Menina pode?

 

Bom dia Sociedade Machista! Dia desses minha filha mais velha fez um trabalho do colégio sobre danças folclóricas. Estudaram variadas danças de diferentes regiões do país, inclusive do Rio Grande do Sul. Nas danças dos pagos de cá surgiu a chula. Viram um videozinho explicativo de como era a dança e de quem podia dançar: só os meninos. Após o vídeo tinha uma pergunta para responder (a escola dela segue com estudos remotos): Você acha que as meninas também podem dançar chula? Explique sua resposta.

Minha pequena prontamente respondeu: Sim, porque as meninas podem fazer o que elas quiserem! Assim, com ponto de exclamação para deixar bem clara sua indignação. Eis que depois que ela postou sua resposta começamos a ver as respostas dos coleguinhas. Metade da turma tinha respondido, umas dez crianças. A maioria dizia lindamente mais ou menos o que minha pequena tinha dito com algumas variações. Adorei a resposta de um dos meninos: Sim, menina pode fazer o que quiser, mas acho melhor não dançar de vestido de prenda porque pode tropeçar e se machucar. Apenas duas crianças tinham respondido que menina não podia dançar chula, sendo um menino e uma menina.

Duas coisas me chamaram a atenção nessas respostas negativas. Primeiro que nenhum dos dois justificava a resposta (enquanto os que responderam sim tinham justificado), só diziam: Menina não pode dançar chula. Como uma resposta automática, sem o mínimo de reflexão, como quem repete algo que lhe é ensinado sem se perguntar se isso está certo ou não. Segundo ponto interessante, eram duas crianças que, acredito eu pelo que posso observar, são menos expostas à informação pela própria estrutura familiar. Quando me refiro à informação, me refiro à informação de qualidade.

Vi depois que as professoras questionaram gentilmente os pequenos conservadores sobre o porquê de uma menina não poder dançar determinada dança. O que viriam a fazer com todos que não justificassem suas respostas independente de qual fosse. Confesso que daí pra frente não mais acompanhei o tal fórum, mas achei interessantíssimo como elas criaram contexto para discutir igualdade de gênero e questionaram os que respondiam sem justificar seu ponto de vista, fazendo com que os pequenos pensassem e criassem consciência crítica para um debate mais profundo.
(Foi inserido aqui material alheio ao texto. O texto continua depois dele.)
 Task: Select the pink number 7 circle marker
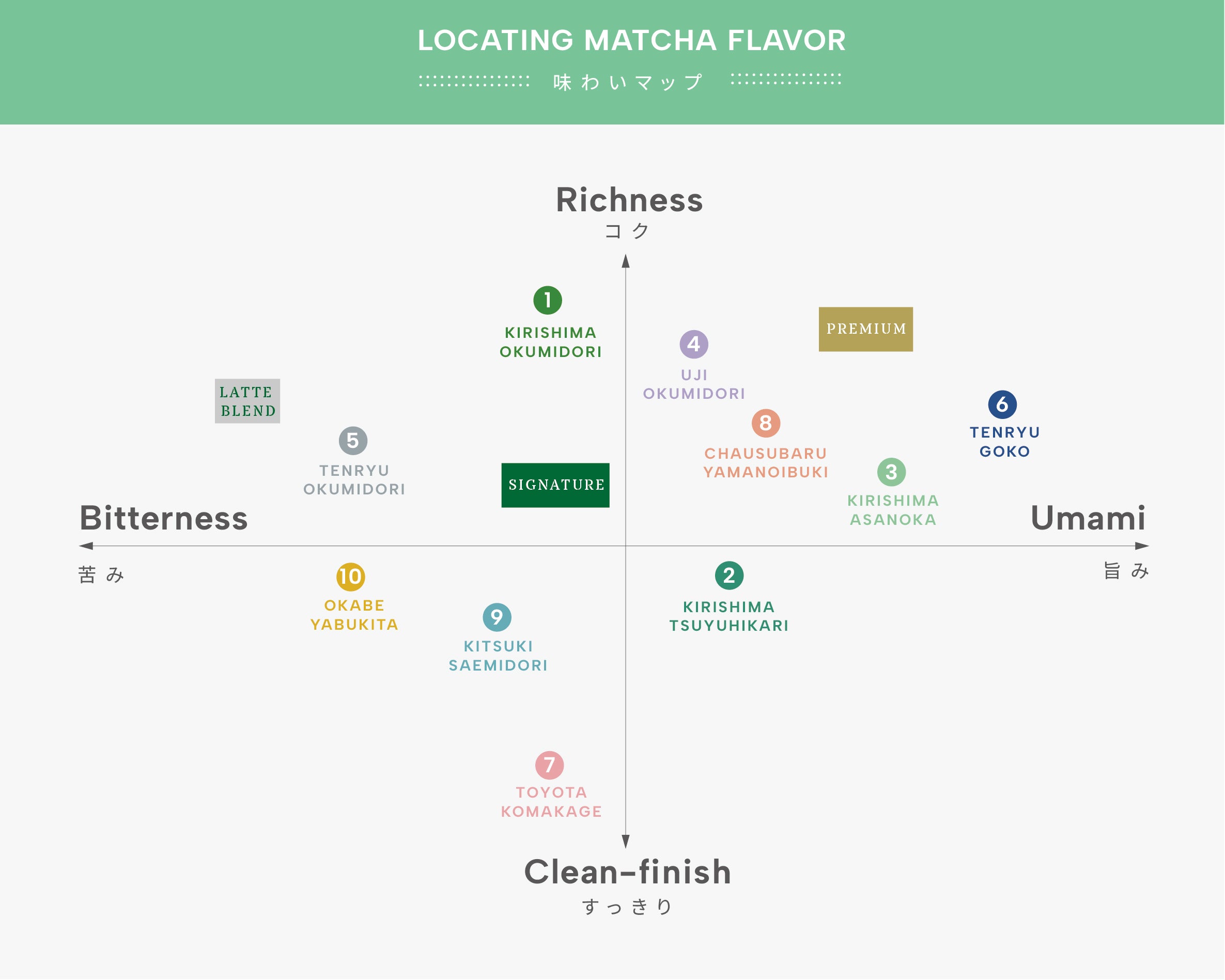point(549,765)
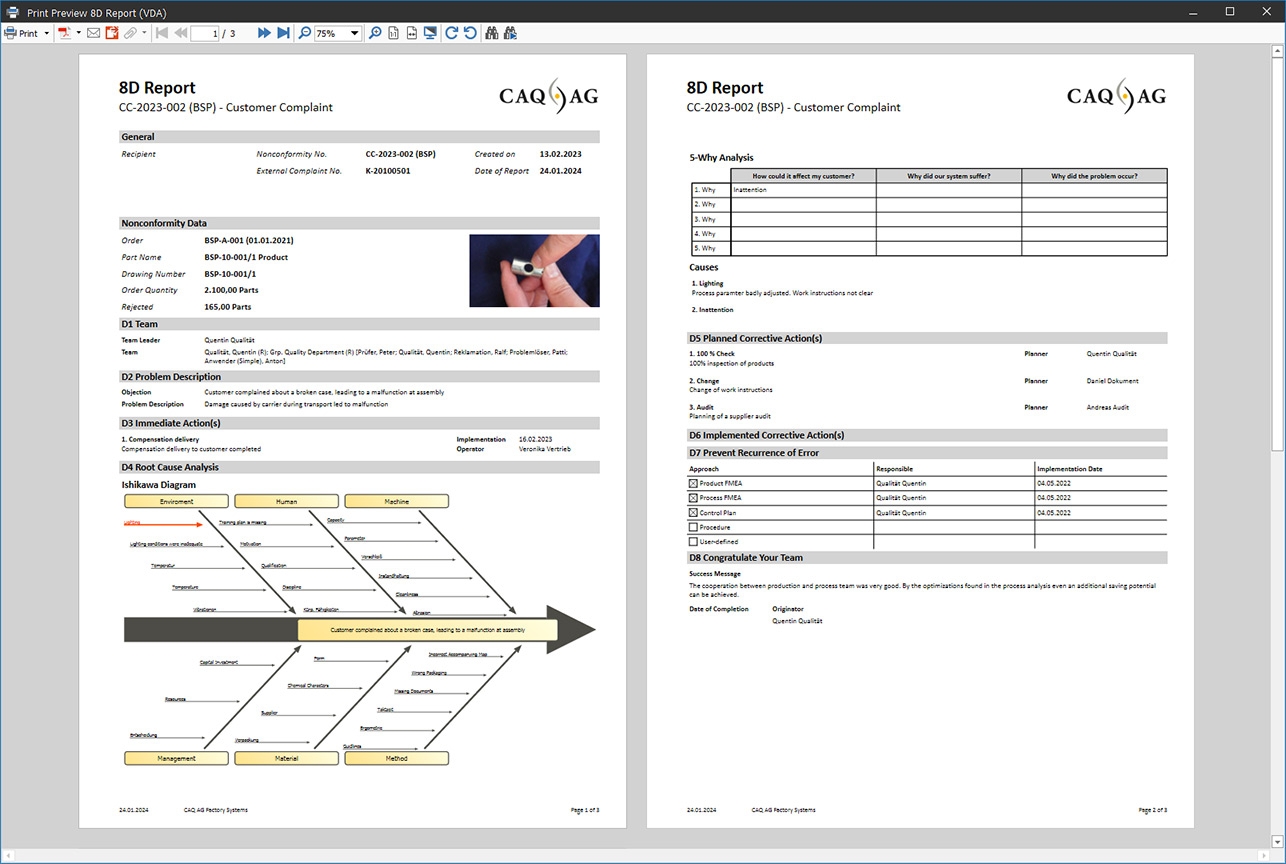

Os dois pequenos do “não” são um reflexo de uma sociedade que reproduz discurso sem questionar. Ninguém nasce preconceituoso, aprendemos o preconceito desde o primeiro dia de vida. Por outro lado, somos capazes de ensinar a questioná-lo, mas isso interessa a alguém? Certamente não a quem detém grandes, enormes somas de capital. O questionamento liberta e isso não interessa. Bem como a taxação de grandes fortunas diminui desigualdades, mas isso também não interessa. A quem detém mais vale mandar pro espaço um foguete disfarçado de piroca voadora (para deixar bem claro de quem pensam ser o mundo) e acreditar que conquistou as galáxias do que saber que todas as crianças têm direito a uma vida digna e serão ensinadas a pensar. Quem pensa não aceita ser escravizado, não aceita ser inferiorizado por nenhum motivo.

Ah e quem tem um corsa 1998 e discorda, acha que isso é papo de comunista, feminista e todos os istas que aprendeu ou inventou, não teve a oportunidade de aprender a pensar. Sorte de quem encontra com professoras como as da minha filha, que diga-se de passagem tem ampla liberdade de cátedra por lecionarem em um colégio público, gratuito e de qualidade. Sorte dos pequenos amiguinhos conservadores que têm o privilégio de estudar com elas e aprenderem a pensar, ainda que mantenham seu posicionamento terão parado para refletir e buscarão uma justificativa lógica para suas ideias.